Directions for this task
When you reach the entries below, transcribe each one exactly as it stands.

Collected data
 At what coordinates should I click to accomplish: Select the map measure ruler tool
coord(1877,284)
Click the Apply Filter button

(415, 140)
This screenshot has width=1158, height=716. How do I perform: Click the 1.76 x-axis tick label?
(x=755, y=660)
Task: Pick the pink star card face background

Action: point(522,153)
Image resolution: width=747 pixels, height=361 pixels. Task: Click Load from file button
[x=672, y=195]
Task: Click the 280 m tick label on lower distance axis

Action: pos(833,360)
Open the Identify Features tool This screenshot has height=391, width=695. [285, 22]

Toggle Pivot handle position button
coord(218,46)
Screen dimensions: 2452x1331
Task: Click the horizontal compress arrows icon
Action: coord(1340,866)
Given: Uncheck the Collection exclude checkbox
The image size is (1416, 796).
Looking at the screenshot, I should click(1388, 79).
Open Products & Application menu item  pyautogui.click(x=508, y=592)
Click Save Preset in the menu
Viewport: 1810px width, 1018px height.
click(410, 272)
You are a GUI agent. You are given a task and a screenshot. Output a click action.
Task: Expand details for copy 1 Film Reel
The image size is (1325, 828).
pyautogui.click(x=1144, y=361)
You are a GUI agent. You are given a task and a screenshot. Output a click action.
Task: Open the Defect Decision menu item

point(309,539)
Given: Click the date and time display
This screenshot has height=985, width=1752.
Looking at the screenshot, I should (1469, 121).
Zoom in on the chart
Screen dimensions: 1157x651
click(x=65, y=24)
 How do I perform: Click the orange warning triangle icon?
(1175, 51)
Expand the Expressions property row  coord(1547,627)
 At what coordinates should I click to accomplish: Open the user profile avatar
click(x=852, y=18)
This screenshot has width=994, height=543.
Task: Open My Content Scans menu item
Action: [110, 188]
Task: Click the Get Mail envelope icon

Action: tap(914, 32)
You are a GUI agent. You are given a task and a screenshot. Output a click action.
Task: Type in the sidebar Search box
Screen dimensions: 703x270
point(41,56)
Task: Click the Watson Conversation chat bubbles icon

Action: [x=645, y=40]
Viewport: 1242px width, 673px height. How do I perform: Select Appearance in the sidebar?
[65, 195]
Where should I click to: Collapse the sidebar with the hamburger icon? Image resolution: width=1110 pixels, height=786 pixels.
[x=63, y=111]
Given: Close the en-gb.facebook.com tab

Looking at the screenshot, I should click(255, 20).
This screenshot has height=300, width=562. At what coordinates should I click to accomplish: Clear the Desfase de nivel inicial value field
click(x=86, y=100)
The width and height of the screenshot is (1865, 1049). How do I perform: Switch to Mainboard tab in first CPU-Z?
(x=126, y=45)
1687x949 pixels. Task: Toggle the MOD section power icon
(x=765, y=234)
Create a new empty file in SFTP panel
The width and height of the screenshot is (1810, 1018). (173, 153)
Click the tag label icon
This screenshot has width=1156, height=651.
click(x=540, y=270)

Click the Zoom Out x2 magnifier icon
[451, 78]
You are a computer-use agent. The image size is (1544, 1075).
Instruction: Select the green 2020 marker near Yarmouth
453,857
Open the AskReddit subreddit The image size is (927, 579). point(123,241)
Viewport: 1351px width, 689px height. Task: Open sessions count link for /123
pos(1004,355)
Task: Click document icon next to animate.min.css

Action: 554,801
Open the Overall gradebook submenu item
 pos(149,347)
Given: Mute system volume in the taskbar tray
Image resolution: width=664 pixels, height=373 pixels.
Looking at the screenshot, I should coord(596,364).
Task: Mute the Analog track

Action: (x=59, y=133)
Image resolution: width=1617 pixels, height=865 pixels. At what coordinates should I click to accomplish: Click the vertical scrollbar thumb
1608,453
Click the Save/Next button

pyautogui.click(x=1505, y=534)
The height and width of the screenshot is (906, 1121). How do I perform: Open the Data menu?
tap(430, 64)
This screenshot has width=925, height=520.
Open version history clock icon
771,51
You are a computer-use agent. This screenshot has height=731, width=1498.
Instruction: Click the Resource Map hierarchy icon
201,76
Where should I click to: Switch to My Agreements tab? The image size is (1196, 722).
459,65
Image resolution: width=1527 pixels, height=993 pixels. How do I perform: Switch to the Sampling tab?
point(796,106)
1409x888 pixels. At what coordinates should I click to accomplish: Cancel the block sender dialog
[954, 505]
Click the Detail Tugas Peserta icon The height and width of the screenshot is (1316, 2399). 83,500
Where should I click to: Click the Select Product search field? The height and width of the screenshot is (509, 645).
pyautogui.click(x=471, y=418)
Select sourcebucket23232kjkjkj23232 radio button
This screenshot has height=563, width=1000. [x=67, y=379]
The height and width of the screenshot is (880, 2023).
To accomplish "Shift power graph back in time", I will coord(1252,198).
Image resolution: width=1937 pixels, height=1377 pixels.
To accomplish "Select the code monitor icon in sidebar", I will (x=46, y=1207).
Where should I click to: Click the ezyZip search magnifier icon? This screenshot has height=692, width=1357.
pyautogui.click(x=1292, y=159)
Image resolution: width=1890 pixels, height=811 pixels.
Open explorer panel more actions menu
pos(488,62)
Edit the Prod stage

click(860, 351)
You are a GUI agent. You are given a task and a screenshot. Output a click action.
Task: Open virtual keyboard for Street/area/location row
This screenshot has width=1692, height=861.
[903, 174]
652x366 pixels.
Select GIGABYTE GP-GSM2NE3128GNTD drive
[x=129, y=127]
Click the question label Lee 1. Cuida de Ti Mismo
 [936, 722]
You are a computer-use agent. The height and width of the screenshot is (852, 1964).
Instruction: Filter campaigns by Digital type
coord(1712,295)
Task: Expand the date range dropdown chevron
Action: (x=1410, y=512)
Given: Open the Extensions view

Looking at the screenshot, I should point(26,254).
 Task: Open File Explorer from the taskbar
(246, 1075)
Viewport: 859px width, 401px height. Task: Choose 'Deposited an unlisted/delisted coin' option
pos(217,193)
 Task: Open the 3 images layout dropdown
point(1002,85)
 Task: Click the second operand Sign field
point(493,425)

Exercise response
 At what coordinates should I click to accomplish: Select the map measure ruler tool
coord(1877,284)
Click the Apply Filter button

(415, 140)
This screenshot has width=1158, height=716. How do I perform: Click the 1.76 x-axis tick label?
(x=755, y=660)
Task: Pick the pink star card face background

Action: point(522,153)
Image resolution: width=747 pixels, height=361 pixels. Task: Click Load from file button
[x=672, y=195]
Task: Click the 280 m tick label on lower distance axis

Action: pos(833,360)
Open the Identify Features tool This screenshot has height=391, width=695. [285, 22]

Toggle Pivot handle position button
coord(218,46)
Screen dimensions: 2452x1331
Task: Click the horizontal compress arrows icon
Action: coord(1340,866)
Given: Uncheck the Collection exclude checkbox
The image size is (1416, 796).
Looking at the screenshot, I should click(1388, 79).
Open Products & Application menu item  pyautogui.click(x=508, y=592)
Click Save Preset in the menu
Viewport: 1810px width, 1018px height.
click(410, 272)
You are a GUI agent. You are given a task and a screenshot. Output a click action.
Task: Expand details for copy 1 Film Reel
The image size is (1325, 828).
pyautogui.click(x=1144, y=361)
You are a GUI agent. You are given a task and a screenshot. Output a click action.
Task: Open the Defect Decision menu item

point(309,539)
Given: Click the date and time display
This screenshot has height=985, width=1752.
Looking at the screenshot, I should (1469, 121).
Zoom in on the chart
Screen dimensions: 1157x651
click(x=65, y=24)
 How do I perform: Click the orange warning triangle icon?
(1175, 51)
Expand the Expressions property row  coord(1547,627)
 At what coordinates should I click to accomplish: Open the user profile avatar
click(x=852, y=18)
This screenshot has width=994, height=543.
Task: Open My Content Scans menu item
Action: [110, 188]
Task: Click the Get Mail envelope icon

Action: tap(914, 32)
You are a GUI agent. You are given a task and a screenshot. Output a click action.
Task: Type in the sidebar Search box
Screen dimensions: 703x270
point(41,56)
Task: Click the Watson Conversation chat bubbles icon

Action: [x=645, y=40]
Viewport: 1242px width, 673px height. How do I perform: Select Appearance in the sidebar?
[65, 195]
Where should I click to: Collapse the sidebar with the hamburger icon? Image resolution: width=1110 pixels, height=786 pixels.
[x=63, y=111]
Given: Close the en-gb.facebook.com tab

Looking at the screenshot, I should click(255, 20).
This screenshot has height=300, width=562. At what coordinates should I click to accomplish: Clear the Desfase de nivel inicial value field
click(x=86, y=100)
The width and height of the screenshot is (1865, 1049). How do I perform: Switch to Mainboard tab in first CPU-Z?
(x=126, y=45)
1687x949 pixels. Task: Toggle the MOD section power icon
(x=765, y=234)
Create a new empty file in SFTP panel
The width and height of the screenshot is (1810, 1018). (173, 153)
Click the tag label icon
This screenshot has width=1156, height=651.
click(x=540, y=270)

Click the Zoom Out x2 magnifier icon
[451, 78]
You are a computer-use agent. The image size is (1544, 1075).
Instruction: Select the green 2020 marker near Yarmouth
453,857
Open the AskReddit subreddit The image size is (927, 579). point(123,241)
Viewport: 1351px width, 689px height. Task: Open sessions count link for /123
pos(1004,355)
Task: Click document icon next to animate.min.css

Action: 554,801
Open the Overall gradebook submenu item
 pos(149,347)
Given: Mute system volume in the taskbar tray
Image resolution: width=664 pixels, height=373 pixels.
Looking at the screenshot, I should coord(596,364).
Task: Mute the Analog track

Action: (x=59, y=133)
Image resolution: width=1617 pixels, height=865 pixels. At what coordinates should I click to accomplish: Click the vertical scrollbar thumb
1608,453
Click the Save/Next button

pyautogui.click(x=1505, y=534)
The height and width of the screenshot is (906, 1121). How do I perform: Open the Data menu?
tap(430, 64)
This screenshot has width=925, height=520.
Open version history clock icon
771,51
You are a computer-use agent. This screenshot has height=731, width=1498.
Instruction: Click the Resource Map hierarchy icon
201,76
Where should I click to: Switch to My Agreements tab? The image size is (1196, 722).
459,65
Image resolution: width=1527 pixels, height=993 pixels. How do I perform: Switch to the Sampling tab?
point(796,106)
1409x888 pixels. At what coordinates should I click to accomplish: Cancel the block sender dialog
[954, 505]
Click the Detail Tugas Peserta icon The height and width of the screenshot is (1316, 2399). 83,500
Where should I click to: Click the Select Product search field? The height and width of the screenshot is (509, 645).
pyautogui.click(x=471, y=418)
Select sourcebucket23232kjkjkj23232 radio button
This screenshot has height=563, width=1000. [x=67, y=379]
The height and width of the screenshot is (880, 2023).
To accomplish "Shift power graph back in time", I will coord(1252,198).
Image resolution: width=1937 pixels, height=1377 pixels.
To accomplish "Select the code monitor icon in sidebar", I will (x=46, y=1207).
Where should I click to: Click the ezyZip search magnifier icon? This screenshot has height=692, width=1357.
pyautogui.click(x=1292, y=159)
Image resolution: width=1890 pixels, height=811 pixels.
Open explorer panel more actions menu
pos(488,62)
Edit the Prod stage

click(860, 351)
You are a GUI agent. You are given a task and a screenshot. Output a click action.
Task: Open virtual keyboard for Street/area/location row
This screenshot has width=1692, height=861.
[903, 174]
652x366 pixels.
Select GIGABYTE GP-GSM2NE3128GNTD drive
[x=129, y=127]
Click the question label Lee 1. Cuida de Ti Mismo
 [936, 722]
You are a computer-use agent. The height and width of the screenshot is (852, 1964).
Instruction: Filter campaigns by Digital type
coord(1712,295)
Task: Expand the date range dropdown chevron
Action: (x=1410, y=512)
Given: Open the Extensions view

Looking at the screenshot, I should point(26,254).
 Task: Open File Explorer from the taskbar
(246, 1075)
Viewport: 859px width, 401px height. Task: Choose 'Deposited an unlisted/delisted coin' option
pos(217,193)
 Task: Open the 3 images layout dropdown
point(1002,85)
 Task: Click the second operand Sign field
point(493,425)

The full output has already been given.